Passage to read »
Single by Hawkwind
- B-side: "The Dream of Isis"
- Released: 28 January 1977
- Recorded: October 1976
- Studio: AIR, London
- Genre: Space rock
- Length: 3:03
- Label: Charisma
- Songwriters: R. Calvert; P. Rudolph;
- Producer: Bob Potter

Hawkwind singles chronology
| "Kerb Crawler" (1976) | "Back on the Streets" (1977) | "Quark, Strangeness and Charm" (1977) |

= Back on the Streets (song) =

"Back on the Streets" is a 1976 song by the UK rock group Hawkwind. It was originally released as a single in the UK (CB299) on 28 January 1977.

Hawkwind had toured the UK in September and October 1976 in support of their album Astounding Sounds, Amazing Music, and although the song had not appeared on that album it was included in the set-list, a live version being later released on the album Atomhenge 76.

The group were due to enter AIR Studios in October to record this song as a stand-alone single release, not to be included on any album. However, tensions within the band saw founding member and saxophonist Nik Turner and second drummer Alan Powell being expelled before recording began. The remaining five members cut the single and the song remained in the set during their December tour, after which it was dropped, never to be performed again. The music was written by Paul Rudolph and lyrics by Robert Calvert to the vocal melody of The Supremes' "Back in My Arms Again", and produced by Bob Potter.

The press reviews were mixed, the NME assessing it as "cranked-out basic chords designed to make your eardrums bleed, lyrics that are unintelligible apart from the chanted title-chorus, and the rhythm section playing like they enjoy feeling those blisters squish against their instruments", while others felt "It's all here - a hard-edge riff and plenty of instrumental colour. But whoever sat at the mixer had no idea about dynamic emphasis."

The song has been included on subsequent compilations, starting with 1980's Repeat Performance and is included as a bonus track on the 2009 re-mastered version of Astounding Sounds, Amazing Music.

Record set »
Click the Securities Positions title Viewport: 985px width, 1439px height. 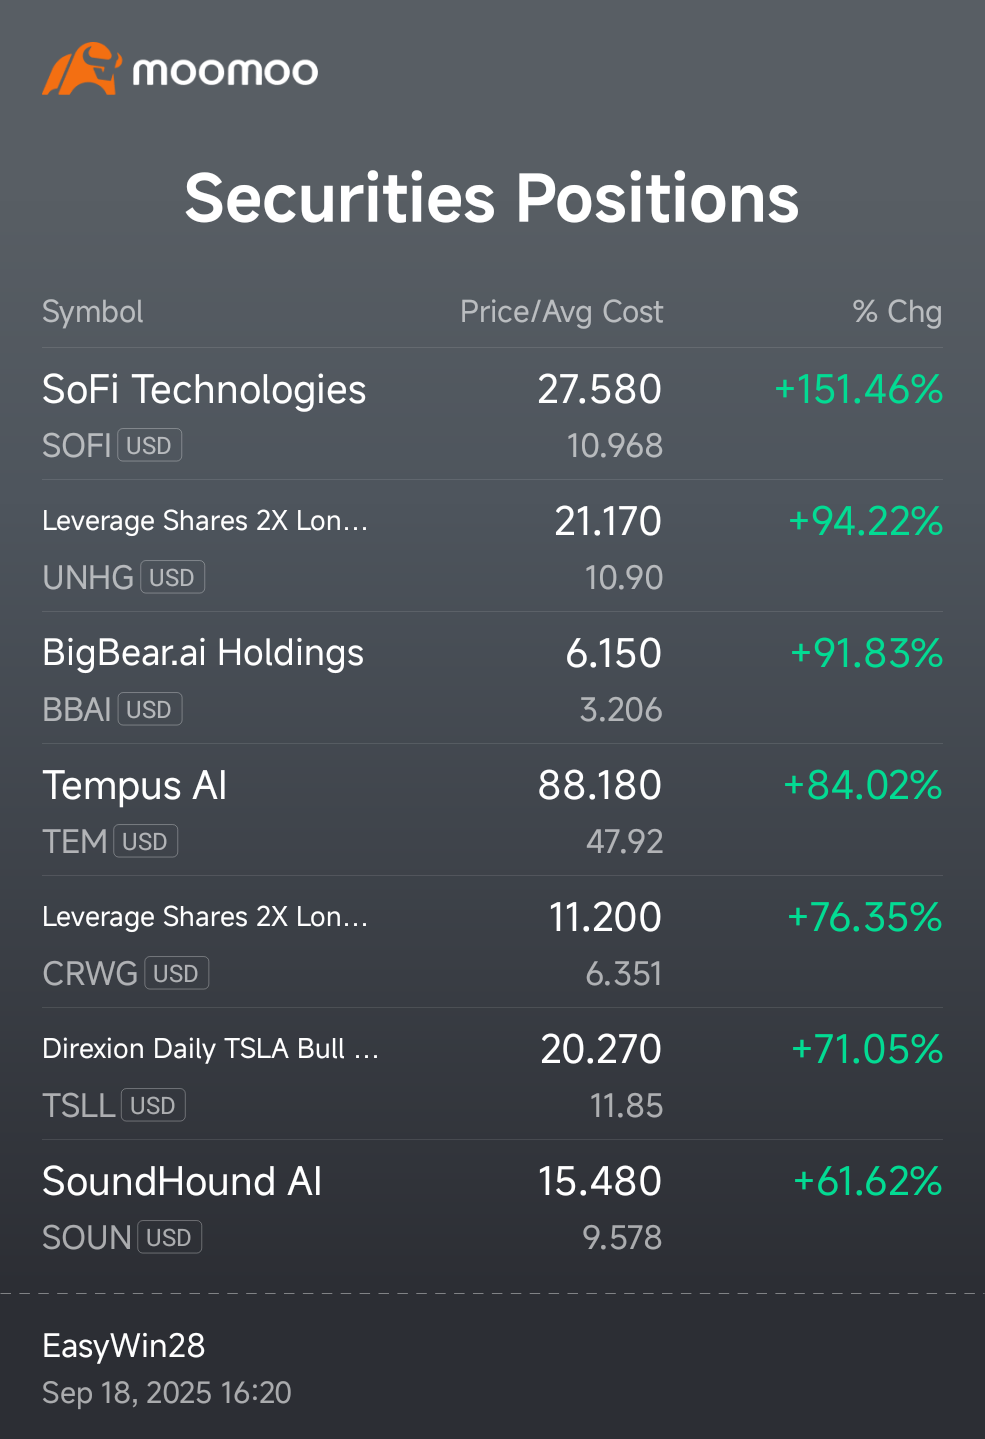pyautogui.click(x=492, y=198)
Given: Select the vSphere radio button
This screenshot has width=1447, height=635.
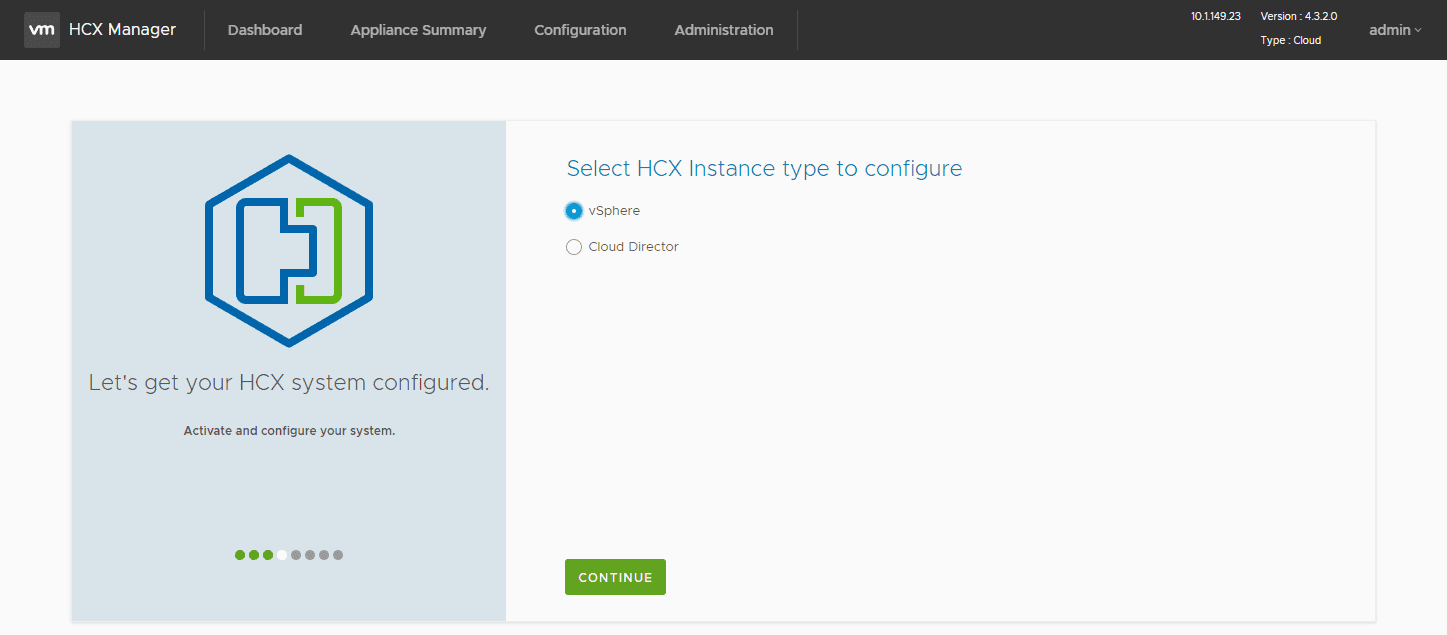Looking at the screenshot, I should point(574,211).
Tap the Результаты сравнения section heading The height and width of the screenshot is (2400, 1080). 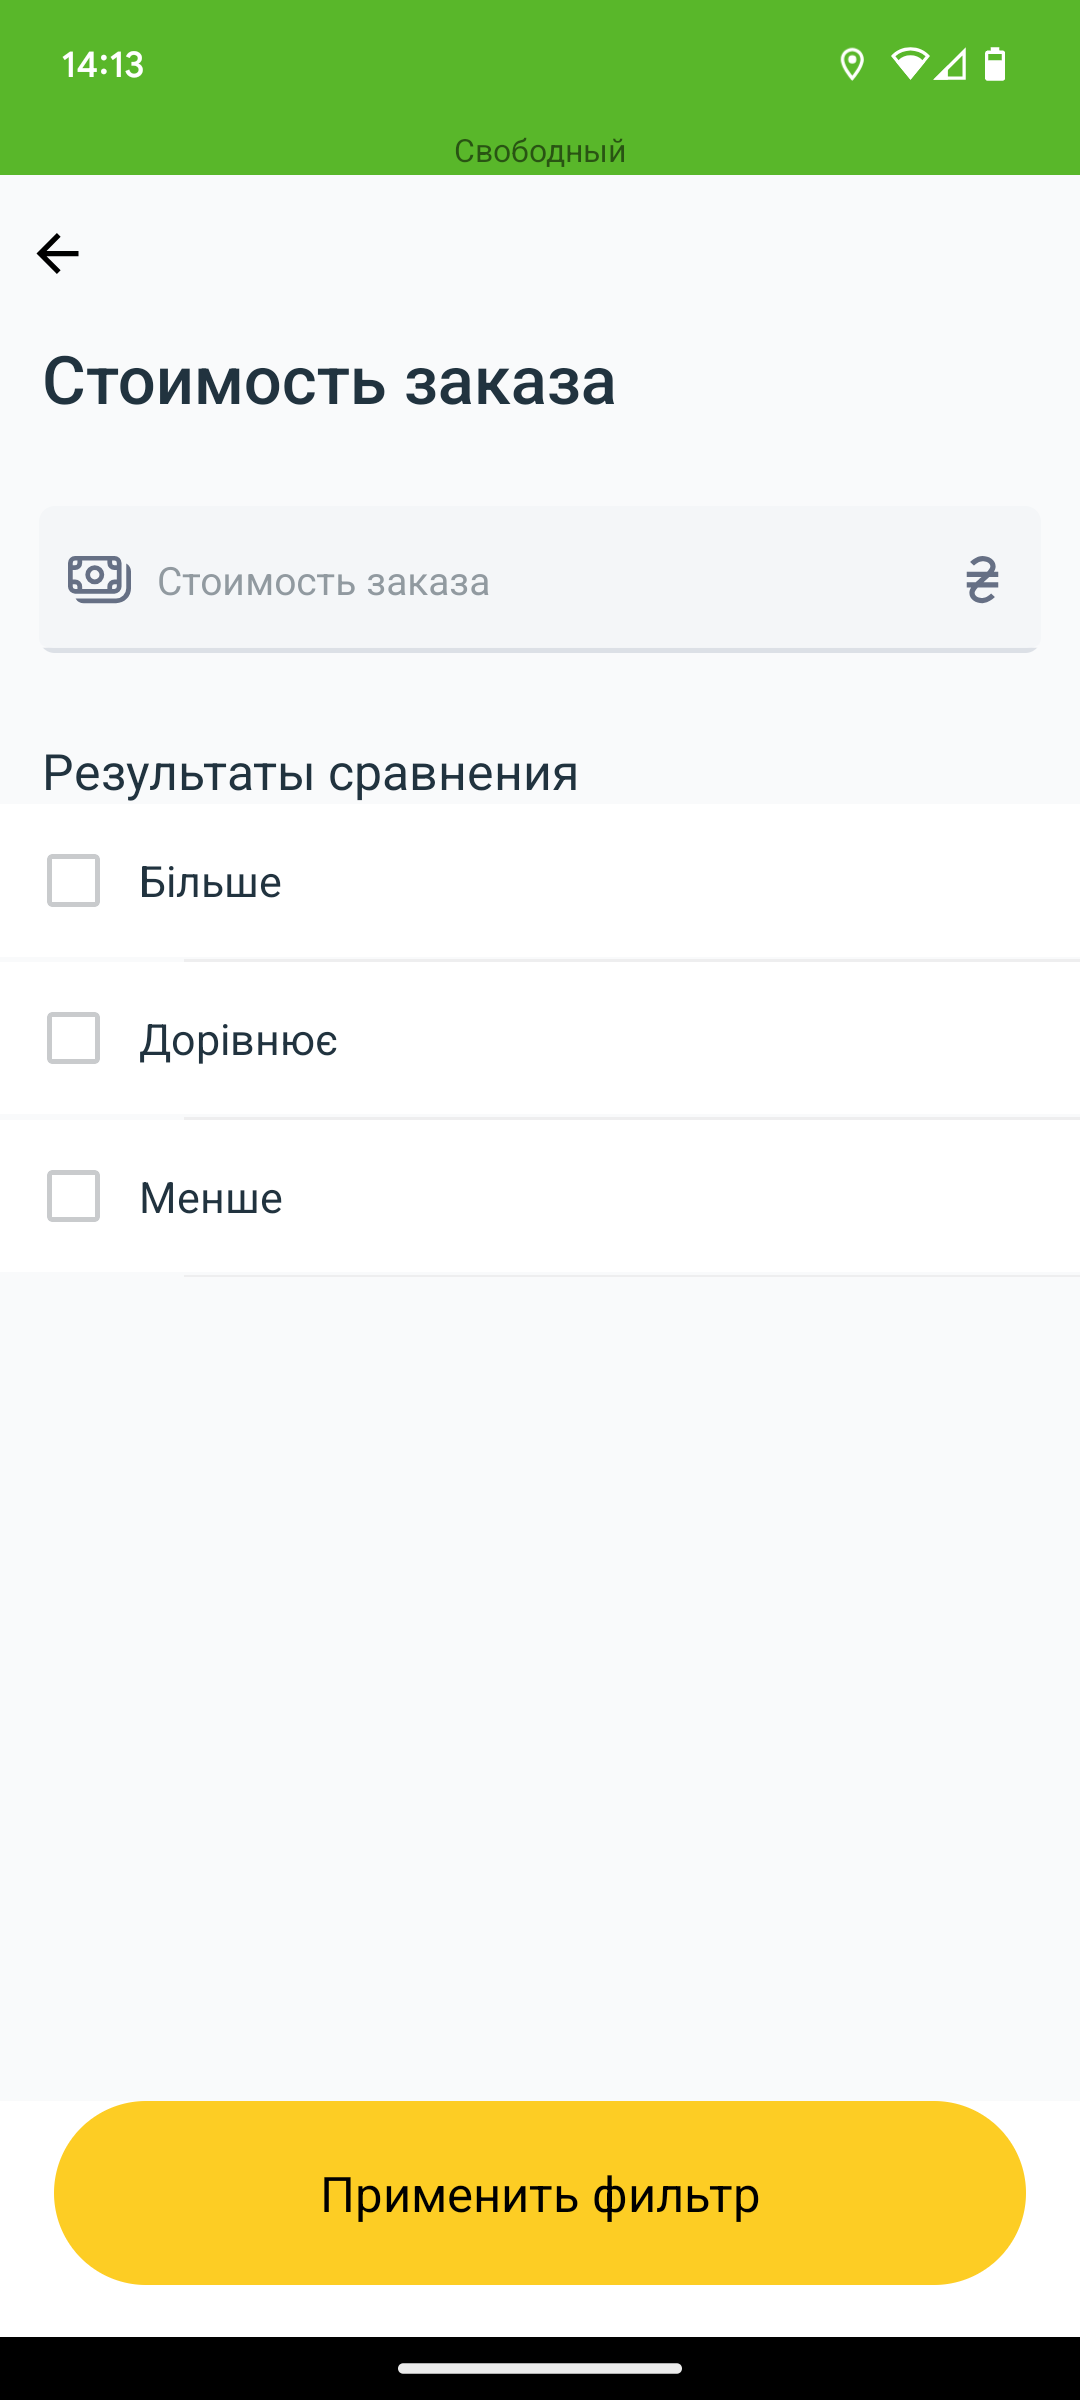tap(311, 773)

Exercises »
- a) From the Hawkwind singles chronology in the page on "Back on the Streets," list every single title with its year.
- b) From the page on "Back on the Streets," set down the passage that begins with "Hawkwind had toured" and ends with "by Bob Potter.", character for character.

Answers for the exercise »
- a)
- "Kerb Crawler" (1976)
- "Back on the Streets" (1977)
- "Quark, Strangeness and Charm" (1977)

- b)
Hawkwind had toured the UK in September and October 1976 in support of their album Astounding Sounds, Amazing Music, and although the song had not appeared on that album it was included in the set-list, a live version being later released on the album Atomhenge 76.

The group were due to enter AIR Studios in October to record this song as a stand-alone single release, not to be included on any album. However, tensions within the band saw founding member and saxophonist Nik Turner and second drummer Alan Powell being expelled before recording began. The remaining five members cut the single and the song remained in the set during their December tour, after which it was dropped, never to be performed again. The music was written by Paul Rudolph and lyrics by Robert Calvert to the vocal melody of The Supremes' "Back in My Arms Again", and produced by Bob Potter.